Borsuc wrote:@Shyranis: Companies aren't "lazy" by not kissing Microsoft's butt everytime they decide to "upgrade" their OSes architecture. Why can't they just let previous drivers work? It's Microsoft's fault, not the companies. They aren't lazy just because they don't make drivers when Microsoft wants to change their OS. It's Microsoft who are annoying to them.

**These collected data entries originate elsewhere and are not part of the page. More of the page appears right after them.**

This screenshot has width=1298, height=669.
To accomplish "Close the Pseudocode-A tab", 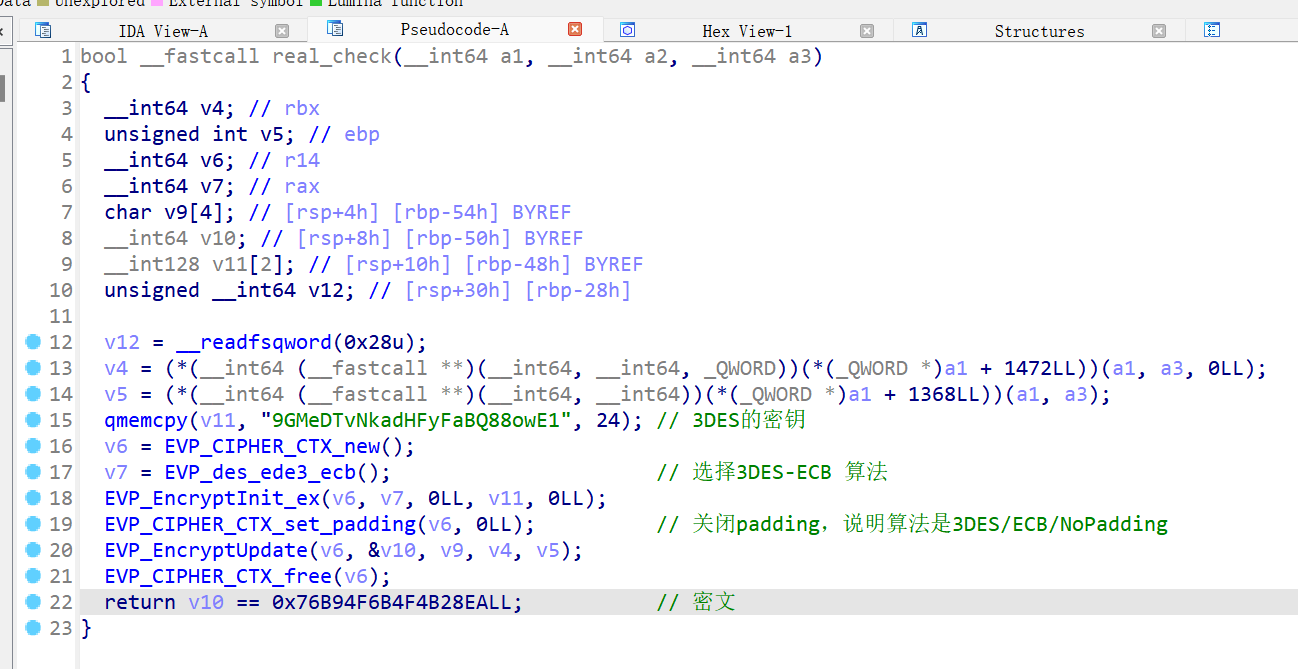I will coord(574,28).
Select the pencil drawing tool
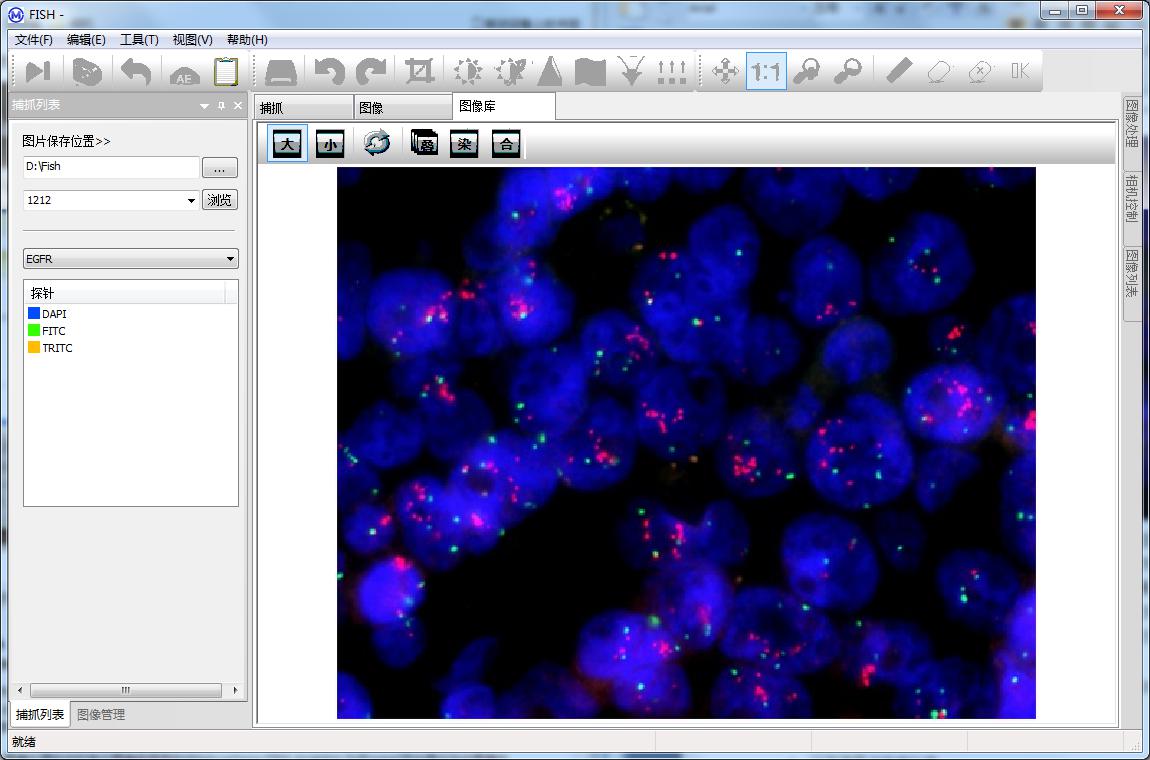This screenshot has width=1150, height=760. tap(898, 71)
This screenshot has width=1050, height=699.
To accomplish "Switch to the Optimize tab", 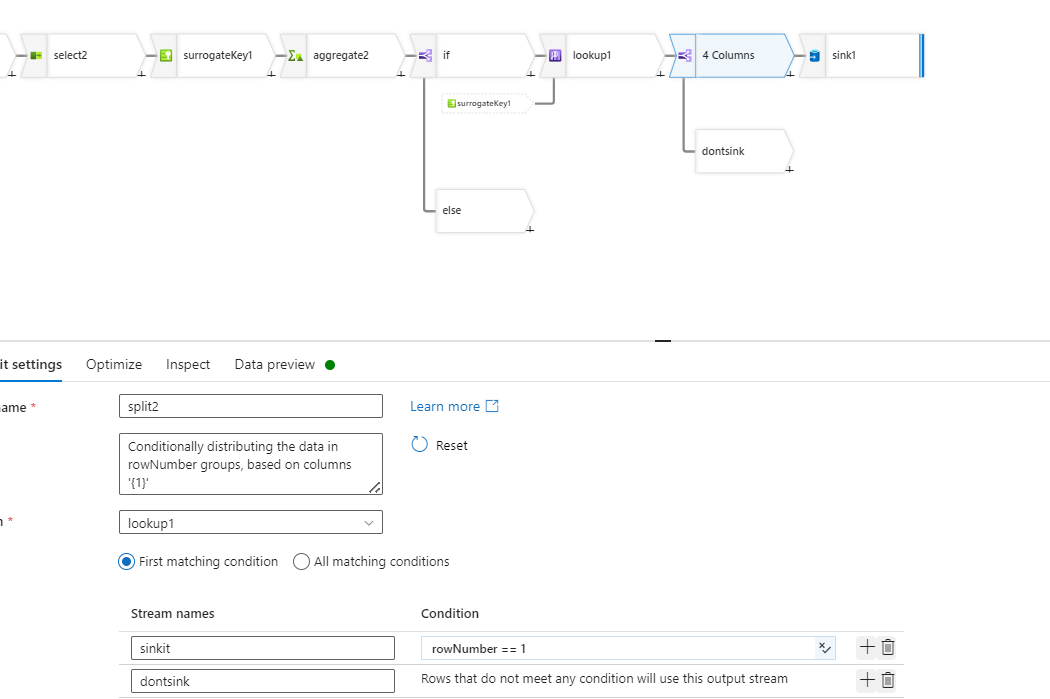I will tap(114, 365).
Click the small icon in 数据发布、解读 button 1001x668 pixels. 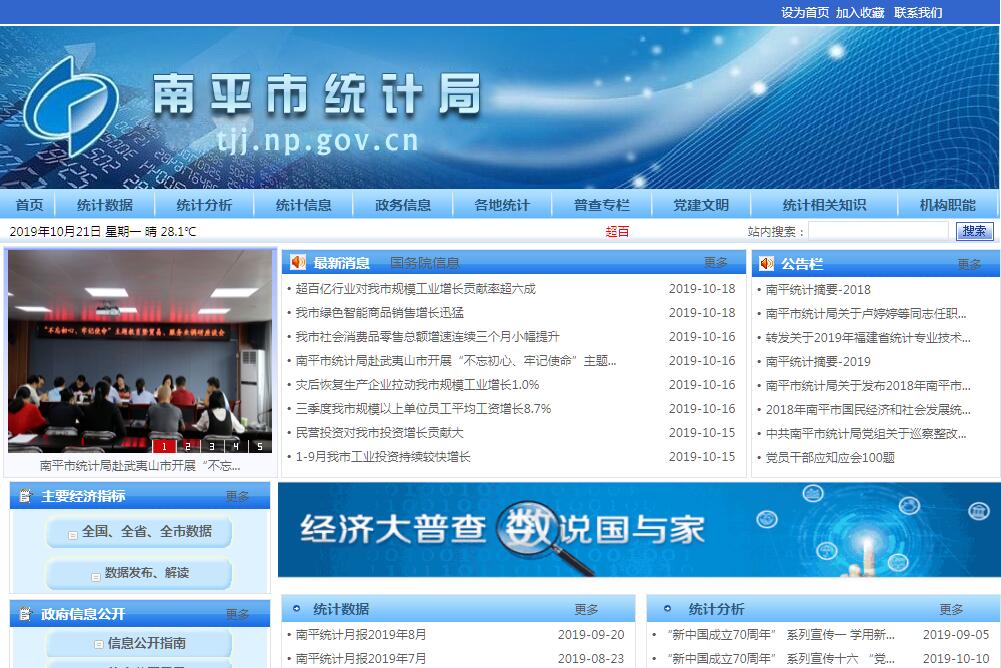click(x=94, y=574)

Everytime Microsoft changes the way its drivers work it's because of updated security. As I pointed out, Apple does the same thing. For 7 years of XP Microsoft though stupidly chose to sit around and not change its OS very much, which got people into a sedentary state. People fear change if its not every other year. My husband, Mr unemployed computer tech says how he remembers all of the pushback when Windows changed from 95 to 98, or ME to XP, but that would disappear because the next version would come along for people to complain about while still being compatible with 90% of the old software. When XP finally came out, the constant bantering of the people afraid of upgrading died down, because it was the last one they would have to make in years. Once Vista came out, I think some people had their negativity bottled up the entire time because it's a very stable OS. It just had a lot of bad PR. Companies got used to resting on their laurels instead of actually using the developer info Microsoft puts out whenever it's prepping its latest OS. I can still play the games that matter to me, and for me that's all that is important. Heroes 1-5 work great for me, so does the entire Civilization series... well, just about any hotseat type game I can think of =D
I may have wandered off from my point.
The point is, back around 1999 companies were grumbling and whining about their drivers and having to make new ones all the time, but at least they did it. These days printers take a few months to get new drivers and crash their computers when a new OS comes out. It just doesn't make sense. How can companies keep up when Microsoft was releasing an OS every other year but they couldn't when they had 7 years (about a year with a release candidate and probably more time if they actually contacted MS). They also can't keep up with Apple. But apple doesn't care about backwards compatibility. PowerPC computers can't even run the latest version of their OS and Intel based ones can't run software for OS 9 and before (without third party emulators at least, and any computer can do that).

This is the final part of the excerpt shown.